(Stored data entries)
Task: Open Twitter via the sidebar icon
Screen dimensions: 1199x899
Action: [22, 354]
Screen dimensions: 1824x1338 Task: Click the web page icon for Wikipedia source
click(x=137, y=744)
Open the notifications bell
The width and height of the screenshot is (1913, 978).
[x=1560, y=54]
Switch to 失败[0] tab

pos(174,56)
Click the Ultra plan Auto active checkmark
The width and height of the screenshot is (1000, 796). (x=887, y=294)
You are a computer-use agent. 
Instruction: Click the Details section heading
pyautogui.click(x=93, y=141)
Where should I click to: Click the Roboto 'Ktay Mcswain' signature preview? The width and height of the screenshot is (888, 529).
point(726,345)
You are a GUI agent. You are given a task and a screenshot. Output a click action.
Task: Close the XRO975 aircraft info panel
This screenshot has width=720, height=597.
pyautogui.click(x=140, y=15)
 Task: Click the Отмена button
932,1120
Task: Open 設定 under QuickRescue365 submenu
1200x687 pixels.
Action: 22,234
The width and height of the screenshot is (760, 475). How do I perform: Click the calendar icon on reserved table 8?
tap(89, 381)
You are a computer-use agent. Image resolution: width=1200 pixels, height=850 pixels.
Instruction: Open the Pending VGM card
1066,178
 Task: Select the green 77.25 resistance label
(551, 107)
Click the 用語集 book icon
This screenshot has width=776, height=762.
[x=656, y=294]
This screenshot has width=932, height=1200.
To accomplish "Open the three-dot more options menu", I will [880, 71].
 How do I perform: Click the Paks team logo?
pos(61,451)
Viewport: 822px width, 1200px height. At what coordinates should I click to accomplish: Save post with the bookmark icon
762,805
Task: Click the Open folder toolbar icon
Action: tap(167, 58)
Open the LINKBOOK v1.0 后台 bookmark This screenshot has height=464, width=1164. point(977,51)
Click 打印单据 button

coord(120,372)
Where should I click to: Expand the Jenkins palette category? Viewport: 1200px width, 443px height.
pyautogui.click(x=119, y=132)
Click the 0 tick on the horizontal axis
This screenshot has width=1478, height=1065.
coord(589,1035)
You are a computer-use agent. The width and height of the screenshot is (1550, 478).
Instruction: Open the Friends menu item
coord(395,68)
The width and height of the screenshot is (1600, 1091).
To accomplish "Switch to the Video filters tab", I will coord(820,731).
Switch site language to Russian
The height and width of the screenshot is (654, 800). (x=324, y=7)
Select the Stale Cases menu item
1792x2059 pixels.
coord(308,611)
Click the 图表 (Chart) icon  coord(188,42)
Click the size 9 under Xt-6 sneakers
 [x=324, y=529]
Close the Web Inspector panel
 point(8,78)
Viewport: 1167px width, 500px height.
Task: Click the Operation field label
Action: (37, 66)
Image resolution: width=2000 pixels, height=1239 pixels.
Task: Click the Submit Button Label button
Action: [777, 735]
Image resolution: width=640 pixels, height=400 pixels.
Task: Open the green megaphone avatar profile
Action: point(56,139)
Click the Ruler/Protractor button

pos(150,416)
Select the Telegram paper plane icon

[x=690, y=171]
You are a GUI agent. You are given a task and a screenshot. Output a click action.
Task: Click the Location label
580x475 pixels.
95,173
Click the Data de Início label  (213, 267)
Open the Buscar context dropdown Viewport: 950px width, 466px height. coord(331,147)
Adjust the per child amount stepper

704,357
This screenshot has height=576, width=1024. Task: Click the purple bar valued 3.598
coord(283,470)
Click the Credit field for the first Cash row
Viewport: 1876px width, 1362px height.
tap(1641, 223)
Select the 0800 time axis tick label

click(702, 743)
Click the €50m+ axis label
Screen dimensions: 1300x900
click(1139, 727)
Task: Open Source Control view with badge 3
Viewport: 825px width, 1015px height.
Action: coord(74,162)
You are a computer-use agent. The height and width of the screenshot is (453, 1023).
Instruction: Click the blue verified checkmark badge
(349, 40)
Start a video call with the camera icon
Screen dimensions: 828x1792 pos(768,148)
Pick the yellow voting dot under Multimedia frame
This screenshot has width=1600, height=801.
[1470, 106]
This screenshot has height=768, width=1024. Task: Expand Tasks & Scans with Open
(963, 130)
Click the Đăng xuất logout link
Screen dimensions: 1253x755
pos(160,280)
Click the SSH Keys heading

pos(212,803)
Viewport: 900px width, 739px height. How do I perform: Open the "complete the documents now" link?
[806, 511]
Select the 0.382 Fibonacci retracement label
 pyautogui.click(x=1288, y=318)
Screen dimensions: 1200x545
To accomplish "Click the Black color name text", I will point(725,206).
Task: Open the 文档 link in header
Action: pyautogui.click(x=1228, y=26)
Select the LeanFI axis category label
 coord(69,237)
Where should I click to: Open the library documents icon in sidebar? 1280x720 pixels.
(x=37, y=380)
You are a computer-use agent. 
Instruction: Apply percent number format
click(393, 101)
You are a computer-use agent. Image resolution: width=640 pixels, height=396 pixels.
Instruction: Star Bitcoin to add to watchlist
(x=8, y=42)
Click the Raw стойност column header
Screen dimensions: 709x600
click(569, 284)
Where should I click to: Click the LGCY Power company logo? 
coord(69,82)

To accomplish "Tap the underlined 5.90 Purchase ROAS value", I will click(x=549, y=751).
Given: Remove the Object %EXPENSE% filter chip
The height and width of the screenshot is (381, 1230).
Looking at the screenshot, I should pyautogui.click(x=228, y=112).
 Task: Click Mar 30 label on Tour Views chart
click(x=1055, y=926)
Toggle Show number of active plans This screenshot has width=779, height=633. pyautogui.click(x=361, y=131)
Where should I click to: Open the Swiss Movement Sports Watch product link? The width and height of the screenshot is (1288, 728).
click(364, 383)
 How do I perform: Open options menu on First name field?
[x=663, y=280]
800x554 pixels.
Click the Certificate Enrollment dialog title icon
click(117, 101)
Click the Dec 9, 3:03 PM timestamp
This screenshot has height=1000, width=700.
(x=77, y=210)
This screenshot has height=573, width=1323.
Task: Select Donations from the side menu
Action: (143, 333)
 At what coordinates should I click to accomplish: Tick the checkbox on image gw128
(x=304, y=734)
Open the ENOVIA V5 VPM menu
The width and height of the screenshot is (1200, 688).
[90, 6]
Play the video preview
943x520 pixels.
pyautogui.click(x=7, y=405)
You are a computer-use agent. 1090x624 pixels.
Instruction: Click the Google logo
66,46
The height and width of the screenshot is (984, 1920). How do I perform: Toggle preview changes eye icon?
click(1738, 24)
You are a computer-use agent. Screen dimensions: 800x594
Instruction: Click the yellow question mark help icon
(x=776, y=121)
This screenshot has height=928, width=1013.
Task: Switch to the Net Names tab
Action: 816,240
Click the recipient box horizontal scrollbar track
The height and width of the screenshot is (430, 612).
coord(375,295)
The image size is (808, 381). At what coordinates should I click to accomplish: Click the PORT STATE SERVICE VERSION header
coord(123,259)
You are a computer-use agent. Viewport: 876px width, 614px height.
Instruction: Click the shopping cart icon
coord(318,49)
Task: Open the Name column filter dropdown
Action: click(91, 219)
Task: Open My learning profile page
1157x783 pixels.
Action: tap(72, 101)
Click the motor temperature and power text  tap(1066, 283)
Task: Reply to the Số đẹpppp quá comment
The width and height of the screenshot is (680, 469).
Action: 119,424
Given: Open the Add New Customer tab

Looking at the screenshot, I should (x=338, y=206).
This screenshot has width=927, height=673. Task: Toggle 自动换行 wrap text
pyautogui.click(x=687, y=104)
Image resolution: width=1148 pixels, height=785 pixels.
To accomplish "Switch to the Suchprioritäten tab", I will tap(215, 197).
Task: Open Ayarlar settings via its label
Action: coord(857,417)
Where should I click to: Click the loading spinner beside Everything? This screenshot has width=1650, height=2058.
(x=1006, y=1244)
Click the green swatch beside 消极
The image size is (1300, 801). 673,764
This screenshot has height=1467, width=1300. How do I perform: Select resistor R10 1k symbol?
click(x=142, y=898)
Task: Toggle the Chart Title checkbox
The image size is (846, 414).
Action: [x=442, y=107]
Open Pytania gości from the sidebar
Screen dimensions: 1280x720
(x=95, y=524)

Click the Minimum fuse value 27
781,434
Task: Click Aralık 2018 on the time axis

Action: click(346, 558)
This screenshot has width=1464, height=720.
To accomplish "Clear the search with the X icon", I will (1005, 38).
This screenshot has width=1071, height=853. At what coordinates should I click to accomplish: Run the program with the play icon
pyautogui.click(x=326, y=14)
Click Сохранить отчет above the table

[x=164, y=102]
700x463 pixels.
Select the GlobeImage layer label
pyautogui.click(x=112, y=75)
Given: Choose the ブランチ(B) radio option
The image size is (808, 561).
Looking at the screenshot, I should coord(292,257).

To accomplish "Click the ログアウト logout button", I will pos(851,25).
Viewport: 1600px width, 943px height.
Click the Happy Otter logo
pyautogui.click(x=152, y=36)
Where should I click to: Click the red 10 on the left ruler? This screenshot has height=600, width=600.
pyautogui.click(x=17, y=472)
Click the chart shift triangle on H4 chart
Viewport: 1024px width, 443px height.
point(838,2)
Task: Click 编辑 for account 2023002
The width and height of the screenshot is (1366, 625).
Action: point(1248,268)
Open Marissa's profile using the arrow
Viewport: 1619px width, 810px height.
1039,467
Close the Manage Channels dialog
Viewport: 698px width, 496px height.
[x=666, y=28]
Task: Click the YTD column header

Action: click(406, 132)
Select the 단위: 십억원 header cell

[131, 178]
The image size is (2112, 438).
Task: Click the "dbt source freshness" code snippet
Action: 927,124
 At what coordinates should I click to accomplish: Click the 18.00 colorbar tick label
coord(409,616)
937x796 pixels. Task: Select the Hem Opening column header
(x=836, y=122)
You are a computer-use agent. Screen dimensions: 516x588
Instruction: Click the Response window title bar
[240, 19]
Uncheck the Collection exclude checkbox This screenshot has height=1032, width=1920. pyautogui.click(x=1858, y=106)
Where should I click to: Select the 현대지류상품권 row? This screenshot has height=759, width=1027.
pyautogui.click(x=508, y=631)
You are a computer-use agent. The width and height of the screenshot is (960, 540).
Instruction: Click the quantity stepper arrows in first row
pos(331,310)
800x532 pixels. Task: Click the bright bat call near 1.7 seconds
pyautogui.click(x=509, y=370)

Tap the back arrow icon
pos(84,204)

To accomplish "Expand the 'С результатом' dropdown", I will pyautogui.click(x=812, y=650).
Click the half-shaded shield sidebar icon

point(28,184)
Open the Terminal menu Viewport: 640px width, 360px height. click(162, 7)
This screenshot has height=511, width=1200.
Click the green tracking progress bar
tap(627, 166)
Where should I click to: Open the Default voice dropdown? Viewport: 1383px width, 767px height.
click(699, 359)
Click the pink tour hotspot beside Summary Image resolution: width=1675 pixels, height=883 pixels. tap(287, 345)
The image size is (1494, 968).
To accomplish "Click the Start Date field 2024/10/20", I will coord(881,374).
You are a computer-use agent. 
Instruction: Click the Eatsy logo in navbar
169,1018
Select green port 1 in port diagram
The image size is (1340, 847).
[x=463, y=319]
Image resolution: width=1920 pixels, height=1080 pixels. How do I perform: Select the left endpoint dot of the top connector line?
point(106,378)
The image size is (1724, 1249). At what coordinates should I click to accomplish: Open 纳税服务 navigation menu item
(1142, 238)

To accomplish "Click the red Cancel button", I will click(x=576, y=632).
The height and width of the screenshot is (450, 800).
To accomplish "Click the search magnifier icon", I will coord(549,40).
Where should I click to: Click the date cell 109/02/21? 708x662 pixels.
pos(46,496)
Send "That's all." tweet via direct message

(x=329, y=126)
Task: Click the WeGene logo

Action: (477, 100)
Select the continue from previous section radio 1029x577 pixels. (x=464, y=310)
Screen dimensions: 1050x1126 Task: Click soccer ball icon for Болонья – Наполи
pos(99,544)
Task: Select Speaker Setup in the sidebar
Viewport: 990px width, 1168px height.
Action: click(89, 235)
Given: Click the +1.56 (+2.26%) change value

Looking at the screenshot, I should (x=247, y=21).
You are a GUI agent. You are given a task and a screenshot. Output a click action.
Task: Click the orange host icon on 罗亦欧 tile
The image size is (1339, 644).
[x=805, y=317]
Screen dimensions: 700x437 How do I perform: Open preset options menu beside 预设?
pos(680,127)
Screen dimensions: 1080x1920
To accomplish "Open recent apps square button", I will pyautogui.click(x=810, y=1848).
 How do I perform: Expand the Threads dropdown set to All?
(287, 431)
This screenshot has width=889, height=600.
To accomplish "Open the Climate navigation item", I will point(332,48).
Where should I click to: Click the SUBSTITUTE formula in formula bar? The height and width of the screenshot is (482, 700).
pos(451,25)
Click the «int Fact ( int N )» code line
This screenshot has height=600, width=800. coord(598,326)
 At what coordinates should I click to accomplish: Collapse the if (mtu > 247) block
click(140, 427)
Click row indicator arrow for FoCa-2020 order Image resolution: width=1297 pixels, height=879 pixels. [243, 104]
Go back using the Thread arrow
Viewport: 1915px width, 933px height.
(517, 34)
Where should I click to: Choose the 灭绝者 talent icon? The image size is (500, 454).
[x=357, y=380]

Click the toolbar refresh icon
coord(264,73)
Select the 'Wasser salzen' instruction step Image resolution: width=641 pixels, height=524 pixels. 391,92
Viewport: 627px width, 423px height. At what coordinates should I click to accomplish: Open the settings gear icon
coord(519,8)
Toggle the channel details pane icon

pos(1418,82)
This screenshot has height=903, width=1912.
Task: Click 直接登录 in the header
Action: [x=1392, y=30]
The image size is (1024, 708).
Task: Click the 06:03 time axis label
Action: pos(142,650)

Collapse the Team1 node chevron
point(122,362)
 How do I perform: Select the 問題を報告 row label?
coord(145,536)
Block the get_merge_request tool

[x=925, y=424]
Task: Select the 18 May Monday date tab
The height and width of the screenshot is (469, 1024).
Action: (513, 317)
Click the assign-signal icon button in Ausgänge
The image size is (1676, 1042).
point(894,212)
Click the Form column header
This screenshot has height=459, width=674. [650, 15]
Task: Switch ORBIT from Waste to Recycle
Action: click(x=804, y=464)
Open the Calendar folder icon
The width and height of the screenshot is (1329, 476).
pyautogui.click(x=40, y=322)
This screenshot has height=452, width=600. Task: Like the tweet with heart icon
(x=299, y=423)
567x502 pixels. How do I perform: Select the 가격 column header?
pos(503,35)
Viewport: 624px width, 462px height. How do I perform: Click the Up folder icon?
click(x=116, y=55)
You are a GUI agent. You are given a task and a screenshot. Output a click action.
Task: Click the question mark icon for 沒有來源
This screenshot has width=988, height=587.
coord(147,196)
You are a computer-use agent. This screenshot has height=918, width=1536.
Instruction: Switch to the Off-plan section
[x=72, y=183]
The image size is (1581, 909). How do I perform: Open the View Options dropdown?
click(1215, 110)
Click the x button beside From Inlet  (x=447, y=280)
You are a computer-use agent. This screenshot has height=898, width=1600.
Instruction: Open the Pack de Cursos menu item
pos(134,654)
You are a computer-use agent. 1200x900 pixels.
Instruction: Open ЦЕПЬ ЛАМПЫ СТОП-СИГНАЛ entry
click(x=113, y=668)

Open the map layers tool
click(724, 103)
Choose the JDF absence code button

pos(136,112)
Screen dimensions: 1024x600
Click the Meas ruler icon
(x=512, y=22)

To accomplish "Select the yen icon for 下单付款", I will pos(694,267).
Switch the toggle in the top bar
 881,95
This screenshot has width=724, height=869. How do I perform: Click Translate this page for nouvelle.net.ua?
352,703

# [To do]
In the entries above, identify each line that includes the string "search", then copy it.

# [Answer to the exercise]
To accomplish "Clear the search with the X icon", I will (1005, 38).
To accomplish "Click the search magnifier icon", I will coord(549,40).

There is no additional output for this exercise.